Moja bardziej szczegółowa wiedza o regulatorach kończy się na epoce prądnicy Fiata 126p - alternator to też prądnica. Był tam po prostu elektromagnes i doginając odpowiednie blaszki, można było dość precyzyjnie wyregulować napięcie. Dziś to są zapewne zalane żywicą kostki i tu przypomina mi się wierszyk dla dzieci, który pozwolę sobie przytoczyć: …pękła szyna. A czy szynę można skleić? Takie rzeczy się wymienia, bo są już do wyrzucenia…

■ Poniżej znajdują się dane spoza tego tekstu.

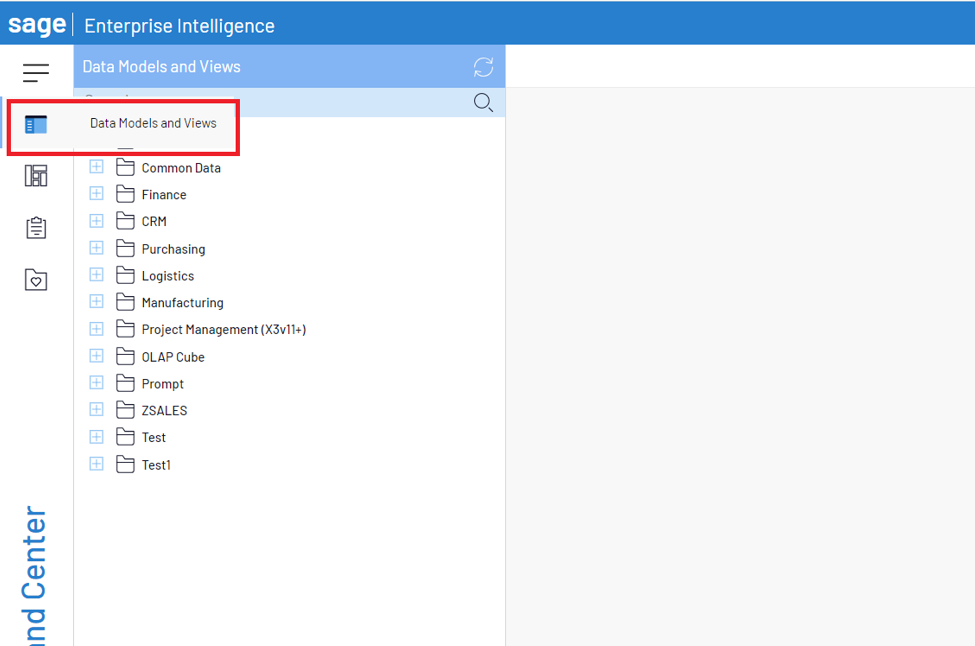975x646 pixels.
Task: Open the hamburger navigation menu
Action: click(36, 72)
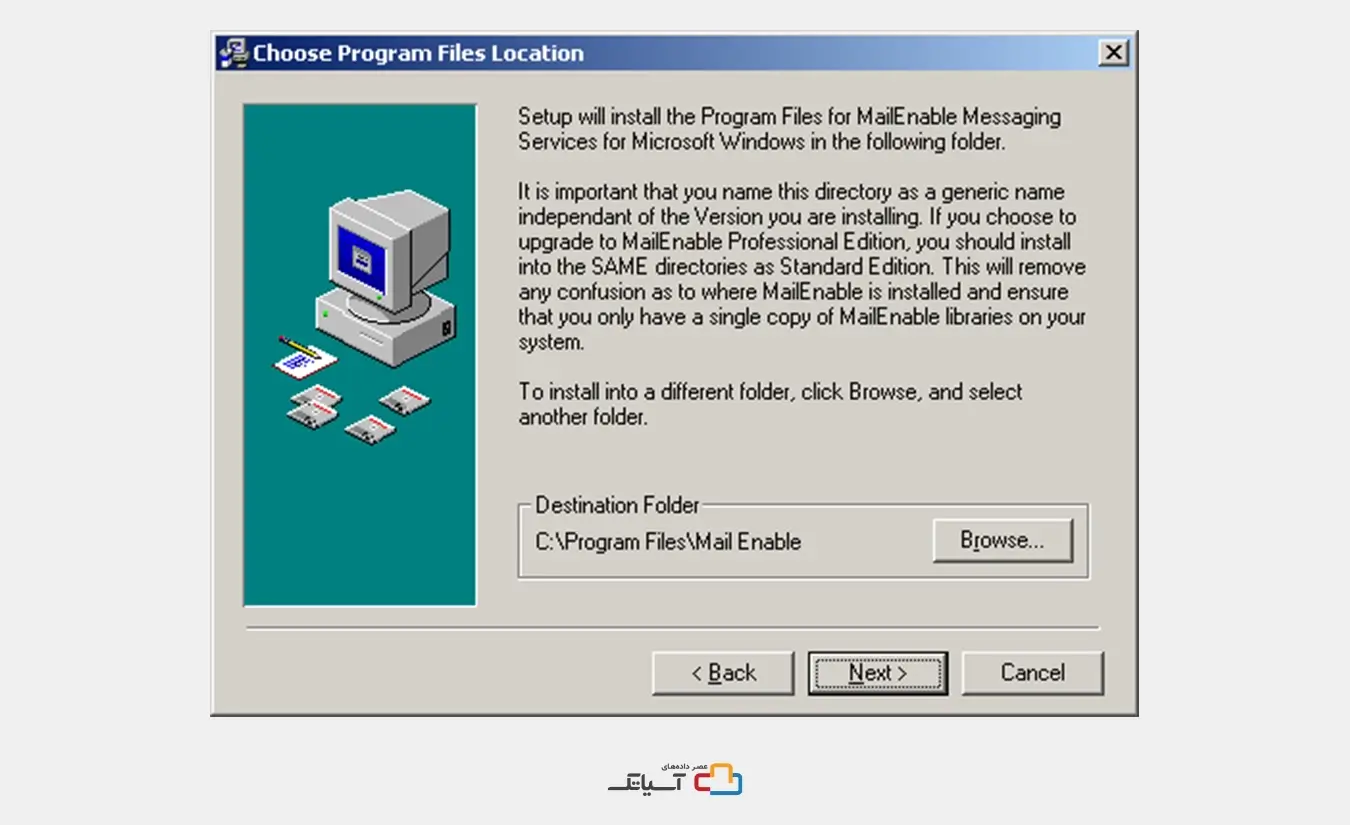Click the paragraph starting with It is important
The image size is (1350, 825).
click(802, 266)
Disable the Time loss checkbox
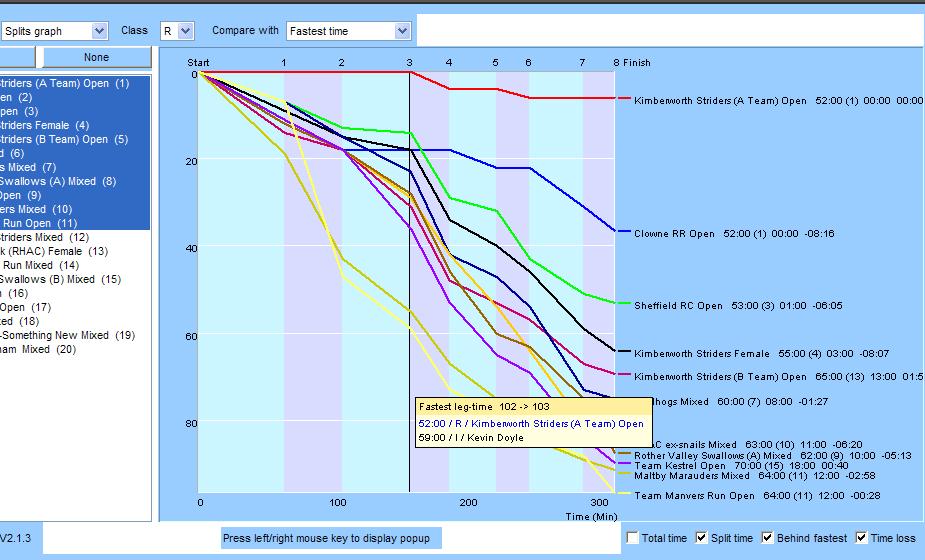925x560 pixels. (x=862, y=538)
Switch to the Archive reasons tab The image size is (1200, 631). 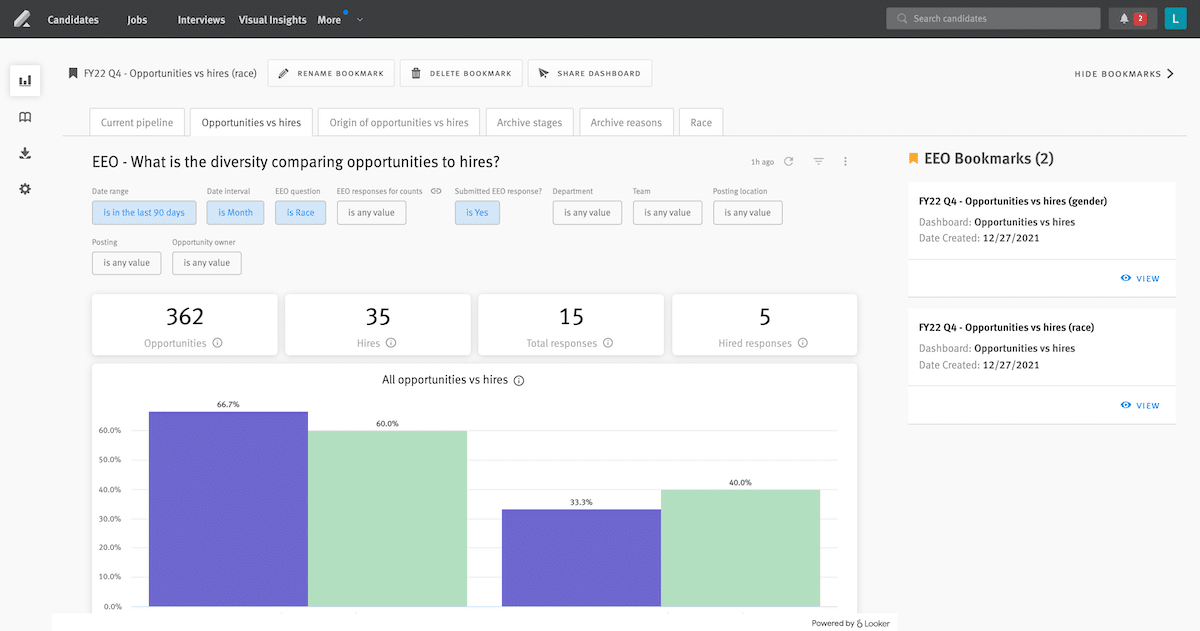[x=626, y=122]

Wracając zaś do samej awarii i kierując się tzw. zdrowym rozsądkiem podać można następujące warianty (zakładam, że pasek klinowy i łożyska są w porządku i alternator się obraca), niekoniecznie znajdujące winowajcę w samym regulatorze:
- napięcie alternatora może wzrastać w sposób nieograniczony: efekt to przepalone żarówki i bezpieczniki, zagotowany akumulator - myślę, że nawet uszkodzony regulator uniemożliwi ten wariant…
- napięcie jest bliskie zeru: szczotki lub przerwa w uzwojeniu wirnika - w starszych autach tzw. "kontrolka ładowania" świeciłaby się pełnym blaskiem, w nowszych pewnie też…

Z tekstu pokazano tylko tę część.